My work is centered on process — not manualized treatment or one-size-fits-all techniques. The goal is mental flexibility and resilience: the capacity to be aware of what's happening inside you, open to it rather than be controlled by it, and actively engaged in a life that reflects what matters to you.
Together, we identify the specific processes keeping you from that — the ways you think, relate, avoid, or engage — and work to shift them. The question isn't just what is hard, but how it stays hard, and what it takes to move differently.
I work well with people who are ready to be challenged, who want a real relationship with their therapist — a therapist who shows up as a real person, not just a professional — and who are willing to invest in themselves seriously. My practice is private pay, and I work with people who see that investment as part of the commitment to doing this right.
I work from a trauma-informed lens across everything I do. Whatever brings someone in — anxiety, burnout, identity, family dynamics, major life transitions — I'm always thinking about what's underneath it and how the past is shaping the present.
I didn't always know I wanted to be a therapist. Growing up, I thought I'd be a teacher. Then I started watching Law & Order SVU and became fascinated by the FBI psychiatrist — the first Asian person I'd ever seen in a mental health role on screen. (Shout out to BD Wong! iykyk.) Something clicked. I took a psychology class my senior year of high school and never looked back.

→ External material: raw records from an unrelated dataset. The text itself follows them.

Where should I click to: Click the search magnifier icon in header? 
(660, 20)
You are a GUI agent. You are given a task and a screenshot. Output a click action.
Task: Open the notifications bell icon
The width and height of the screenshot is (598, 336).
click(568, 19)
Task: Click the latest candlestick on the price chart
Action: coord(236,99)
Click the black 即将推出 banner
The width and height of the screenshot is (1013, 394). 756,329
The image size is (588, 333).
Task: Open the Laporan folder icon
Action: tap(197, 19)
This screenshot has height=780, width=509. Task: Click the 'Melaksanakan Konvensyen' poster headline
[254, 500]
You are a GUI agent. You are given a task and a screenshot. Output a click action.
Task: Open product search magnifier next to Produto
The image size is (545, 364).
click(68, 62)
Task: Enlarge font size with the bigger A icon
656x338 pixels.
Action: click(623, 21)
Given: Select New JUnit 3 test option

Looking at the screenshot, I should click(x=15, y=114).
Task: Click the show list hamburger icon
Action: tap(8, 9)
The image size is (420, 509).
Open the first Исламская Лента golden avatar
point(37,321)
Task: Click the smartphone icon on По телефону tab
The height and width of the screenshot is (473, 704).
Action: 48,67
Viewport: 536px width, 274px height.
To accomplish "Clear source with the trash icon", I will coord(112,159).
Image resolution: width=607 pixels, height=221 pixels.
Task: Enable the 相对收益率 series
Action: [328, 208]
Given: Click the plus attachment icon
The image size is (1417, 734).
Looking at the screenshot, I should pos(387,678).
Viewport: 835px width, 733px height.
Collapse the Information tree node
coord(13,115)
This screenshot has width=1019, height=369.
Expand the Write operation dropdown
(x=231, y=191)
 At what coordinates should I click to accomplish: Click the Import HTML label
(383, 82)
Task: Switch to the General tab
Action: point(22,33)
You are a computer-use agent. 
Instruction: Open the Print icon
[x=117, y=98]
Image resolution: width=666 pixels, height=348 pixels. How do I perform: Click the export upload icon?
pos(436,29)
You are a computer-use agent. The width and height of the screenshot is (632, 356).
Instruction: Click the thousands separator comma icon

Getting here was painstaking but persistent. I moved to the Bay Area in 2011, quickly fell in love with life without winter, and just as quickly realized that criminal profiling was not a career path I could actually tolerate. Over time I found my way to the work I was meant to do — and discovered that I loved working with children, teens, and families just as much as I loved working with adults.
I've been lucky to work across a wide range of settings: schools, community mental health centers, hospitals, pediatric oncology and diabetes management, ADHD and autism assessment and support, and crisis work with high-acuity teens and families. I've worked with highly traumatized populations and spent years doing the kind of intensive, high-stakes clinical work that keeps you humble in the best possible way.
At Kaiser, I've been a specialist working with teens in crisis and with low-income, high-acuity families — work I genuinely love. So much of it has been about getting people to a place where they want to live, where they can start to imagine building a life worth living. My team there is exceptional, and the populations I've been able to serve have shaped me as a clinician in ways I'm deeply grateful for. I'm in the process of transitioning fully into private practice — and the shift in focus feels meaningful. In private practice, the work begins where that foundation ends: building the life worth living, and then going further.
In 2021, burned out from nonstop appointments through the pandemic, I started looking for something to revitalize my passion for this work. That search led me to psychedelic-assisted therapy. I completed a nine-month training program and it added a depth to both my practice and my own life that I hadn't anticipated. It brought me back to what I love most about this work: being present with people in the depths of what it means to be human.
I'm genuinely excited about this next chapter — in my career and in my life — and curious to see where it leads. If any of this resonates, I'd love to meet you and work with you.
Outside of work, I try to practice what I preach about living a full life. I still love a good fantasy or sci-fi audiobook. I bake macarons, I travel whenever I can, I go to concerts, and I genuinely love spending time with my friends and their kids. I also exercise regularly — I don't always love the process, but I love the feeling of accomplishment after.